DESCRIPTION OF THE TASK:
Write the entries out exactly, with the final line being the one containing "Task: Click the folder with green arrow icon".

Saved entries:

=-=-=

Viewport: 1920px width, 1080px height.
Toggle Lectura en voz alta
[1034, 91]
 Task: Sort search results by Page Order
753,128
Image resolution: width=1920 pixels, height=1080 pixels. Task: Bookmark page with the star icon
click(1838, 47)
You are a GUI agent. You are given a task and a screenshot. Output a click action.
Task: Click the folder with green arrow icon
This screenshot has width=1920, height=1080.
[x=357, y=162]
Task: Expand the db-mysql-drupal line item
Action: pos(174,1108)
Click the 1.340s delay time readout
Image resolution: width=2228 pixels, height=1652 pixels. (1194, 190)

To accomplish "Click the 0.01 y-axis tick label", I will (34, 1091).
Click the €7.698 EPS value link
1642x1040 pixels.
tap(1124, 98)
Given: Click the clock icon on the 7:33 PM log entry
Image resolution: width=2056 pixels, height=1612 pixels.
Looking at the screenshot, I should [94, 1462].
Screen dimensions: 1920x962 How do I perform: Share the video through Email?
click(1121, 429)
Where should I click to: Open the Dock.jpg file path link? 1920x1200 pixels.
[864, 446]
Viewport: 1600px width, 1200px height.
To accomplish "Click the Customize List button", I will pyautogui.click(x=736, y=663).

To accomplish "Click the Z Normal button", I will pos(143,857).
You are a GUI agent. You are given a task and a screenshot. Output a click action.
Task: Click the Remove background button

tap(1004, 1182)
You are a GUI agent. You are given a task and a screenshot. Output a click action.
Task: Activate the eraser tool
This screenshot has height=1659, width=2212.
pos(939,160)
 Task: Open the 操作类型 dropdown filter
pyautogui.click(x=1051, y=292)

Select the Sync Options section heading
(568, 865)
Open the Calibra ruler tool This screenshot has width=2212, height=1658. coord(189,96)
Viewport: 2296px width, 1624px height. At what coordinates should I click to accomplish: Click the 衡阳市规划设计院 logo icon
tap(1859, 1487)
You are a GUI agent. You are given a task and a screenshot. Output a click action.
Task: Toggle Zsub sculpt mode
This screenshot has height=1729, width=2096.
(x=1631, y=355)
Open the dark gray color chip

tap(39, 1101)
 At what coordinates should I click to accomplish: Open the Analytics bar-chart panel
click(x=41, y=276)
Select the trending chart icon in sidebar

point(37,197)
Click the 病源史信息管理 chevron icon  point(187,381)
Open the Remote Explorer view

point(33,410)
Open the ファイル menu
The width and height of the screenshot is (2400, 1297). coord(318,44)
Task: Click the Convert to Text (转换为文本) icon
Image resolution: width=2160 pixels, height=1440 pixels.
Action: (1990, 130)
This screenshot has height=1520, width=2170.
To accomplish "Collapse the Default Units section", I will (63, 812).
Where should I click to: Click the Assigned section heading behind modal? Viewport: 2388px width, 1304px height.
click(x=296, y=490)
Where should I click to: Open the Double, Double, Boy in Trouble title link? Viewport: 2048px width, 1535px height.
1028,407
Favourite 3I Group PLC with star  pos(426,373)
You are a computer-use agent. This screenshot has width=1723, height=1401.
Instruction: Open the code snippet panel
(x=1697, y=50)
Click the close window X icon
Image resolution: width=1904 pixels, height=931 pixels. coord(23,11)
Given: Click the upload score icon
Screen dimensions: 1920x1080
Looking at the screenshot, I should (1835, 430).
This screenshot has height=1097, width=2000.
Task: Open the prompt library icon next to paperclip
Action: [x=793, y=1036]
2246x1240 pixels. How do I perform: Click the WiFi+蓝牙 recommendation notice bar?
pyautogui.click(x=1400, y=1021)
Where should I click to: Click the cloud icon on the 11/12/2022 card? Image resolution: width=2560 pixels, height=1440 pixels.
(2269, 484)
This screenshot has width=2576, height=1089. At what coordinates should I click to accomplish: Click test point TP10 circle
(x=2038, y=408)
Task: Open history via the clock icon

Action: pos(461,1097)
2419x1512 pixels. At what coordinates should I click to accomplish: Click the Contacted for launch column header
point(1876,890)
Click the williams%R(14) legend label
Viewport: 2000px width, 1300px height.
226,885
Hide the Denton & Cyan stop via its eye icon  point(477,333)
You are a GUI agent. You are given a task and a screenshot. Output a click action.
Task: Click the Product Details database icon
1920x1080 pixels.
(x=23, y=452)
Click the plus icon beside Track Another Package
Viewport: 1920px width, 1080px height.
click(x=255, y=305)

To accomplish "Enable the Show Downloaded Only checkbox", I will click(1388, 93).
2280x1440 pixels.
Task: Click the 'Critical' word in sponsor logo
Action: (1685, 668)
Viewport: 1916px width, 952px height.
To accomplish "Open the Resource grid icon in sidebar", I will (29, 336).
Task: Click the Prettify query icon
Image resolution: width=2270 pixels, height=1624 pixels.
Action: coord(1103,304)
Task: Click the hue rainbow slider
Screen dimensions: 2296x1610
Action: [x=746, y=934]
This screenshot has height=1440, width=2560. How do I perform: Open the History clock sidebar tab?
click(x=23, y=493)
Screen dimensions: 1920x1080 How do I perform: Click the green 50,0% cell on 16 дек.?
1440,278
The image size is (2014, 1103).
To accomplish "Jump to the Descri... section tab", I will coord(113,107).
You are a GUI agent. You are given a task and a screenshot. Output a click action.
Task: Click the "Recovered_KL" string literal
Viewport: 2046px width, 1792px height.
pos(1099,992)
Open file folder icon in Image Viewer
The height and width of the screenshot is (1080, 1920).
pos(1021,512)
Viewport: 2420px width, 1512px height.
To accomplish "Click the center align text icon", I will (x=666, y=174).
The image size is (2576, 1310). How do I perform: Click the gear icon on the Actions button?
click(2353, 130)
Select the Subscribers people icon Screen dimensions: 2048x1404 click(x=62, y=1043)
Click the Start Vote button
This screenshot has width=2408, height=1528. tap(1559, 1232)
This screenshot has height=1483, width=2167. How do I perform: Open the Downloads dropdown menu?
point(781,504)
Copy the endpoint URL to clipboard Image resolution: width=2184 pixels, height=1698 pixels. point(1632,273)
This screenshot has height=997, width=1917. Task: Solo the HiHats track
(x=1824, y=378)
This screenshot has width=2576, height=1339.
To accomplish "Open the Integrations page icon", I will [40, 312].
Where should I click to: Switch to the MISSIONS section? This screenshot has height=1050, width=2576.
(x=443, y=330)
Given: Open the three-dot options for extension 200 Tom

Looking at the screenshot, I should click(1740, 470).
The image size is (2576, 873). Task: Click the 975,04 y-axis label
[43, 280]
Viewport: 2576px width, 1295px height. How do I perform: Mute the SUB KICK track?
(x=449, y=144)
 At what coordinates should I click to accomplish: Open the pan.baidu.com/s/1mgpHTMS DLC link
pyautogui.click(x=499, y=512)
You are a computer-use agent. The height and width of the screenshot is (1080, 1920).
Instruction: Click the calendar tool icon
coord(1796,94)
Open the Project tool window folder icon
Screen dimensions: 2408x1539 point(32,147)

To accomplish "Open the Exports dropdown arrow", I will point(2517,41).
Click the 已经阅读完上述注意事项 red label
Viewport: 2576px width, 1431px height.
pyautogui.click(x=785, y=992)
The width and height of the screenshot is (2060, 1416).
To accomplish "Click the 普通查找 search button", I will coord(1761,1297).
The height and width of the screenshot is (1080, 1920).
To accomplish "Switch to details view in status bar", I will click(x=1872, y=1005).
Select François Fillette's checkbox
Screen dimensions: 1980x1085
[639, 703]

=-=-=

EXERCISE RESPONSE:
Viewport: 1920px width, 1080px height.
Toggle Lectura en voz alta
[1034, 91]
 Task: Sort search results by Page Order
753,128
Image resolution: width=1920 pixels, height=1080 pixels. Task: Bookmark page with the star icon
click(1838, 47)
You are a GUI agent. You are given a task and a screenshot. Output a click action.
Task: Click the folder with green arrow icon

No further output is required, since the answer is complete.